Closed jSadoski closed 4 years ago

jSadoski commented 4 years ago

Description

At this time, we're having issues hitting rate limits - especially when testing. GitHub only allows 10 requests/minute. Basic Authentication would allow up to 30/minute.

Why is it necessary? (or how would it make it better)

This is necessary to expand our ability to perform automated tests without those tests failing due to Rate Limit issues.

how do you think should it be implemented? (If possible)

I think we should use a username/api key in the request header for Basic Authentication. We could then just place the appropriate credentials in an environment variable and use click to access it. We could also cache the username/api key, which I presume we would want to do securely... Not sure how to do that without external modules or if our automated testing would support that.

I would love to work on this! I don't know much about the automated PR testing, however. I would need to know if we can run it with the env variable and which account credentials we would use for testing.

hedyhli commented 4 years ago

Thanks for putting up the issue, I had been thinking about prompting the user for API token if rate limit is hit and use it with request headers but didn't have the time.

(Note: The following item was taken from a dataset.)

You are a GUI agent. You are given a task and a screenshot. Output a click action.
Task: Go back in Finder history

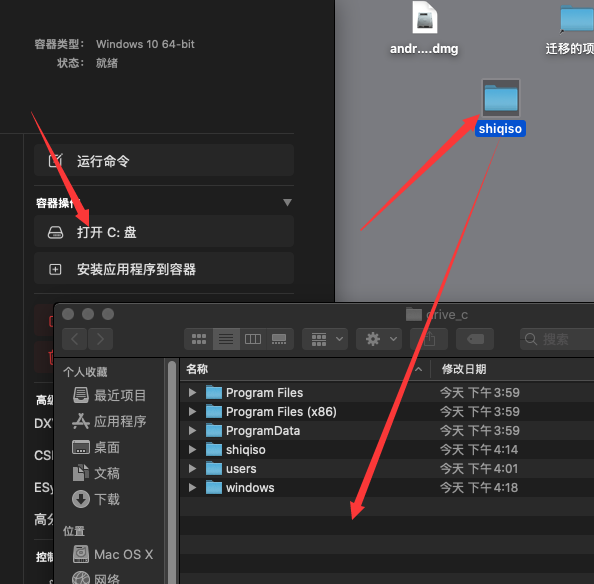[x=75, y=339]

Using environment variables so it can be used in pytests is a great idea!

We could first implement the checking if rate limit is hit, and prompt the API token from the user, which can be generated from here (got the idea from githunt :D), and then use the token to be added in the header param like this (I know it's JavaScript but the header data is the same). Although using username/password instead of a token would also work, not sure which one would be better.

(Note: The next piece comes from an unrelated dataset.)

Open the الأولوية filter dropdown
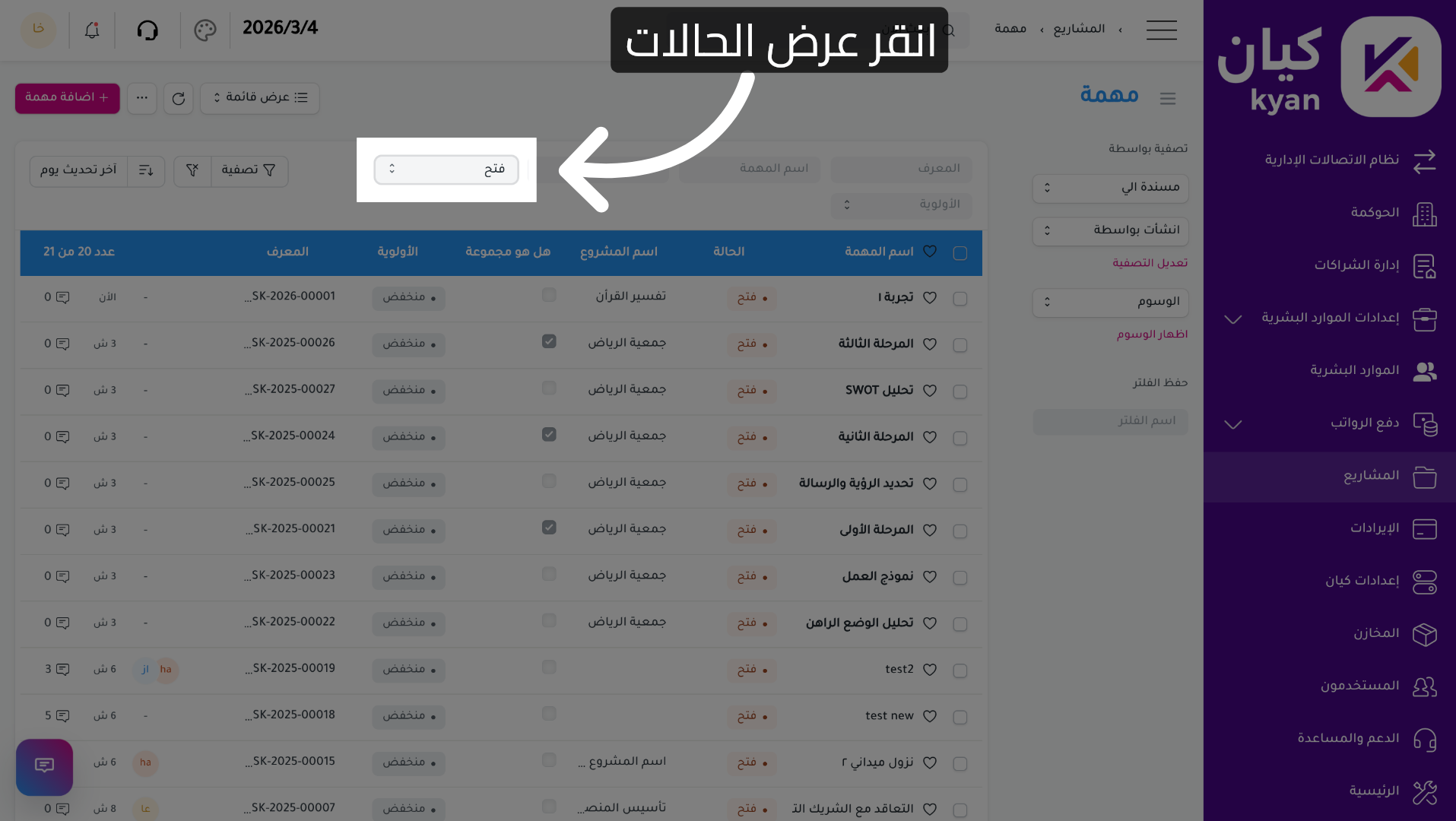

Details of implementation, just for inspiration
  • for prompting we could use rich.prompt for checking length/chars etc
  • it seems that status code 403 is returned when rate limit is hit
  • Storing the credentials in something like a data.json should be enough, because the user is only supposed to allow public repo access for the token, although we could also hash it for security


jSadoski commented 4 years ago

So I already got a personal token and I was able to use it with the addition of the requests-oauthlib package, so that works.

Maybe we should just start by making it an option like --auth username:token, then we could add the feature with rich to prompt once that's built in?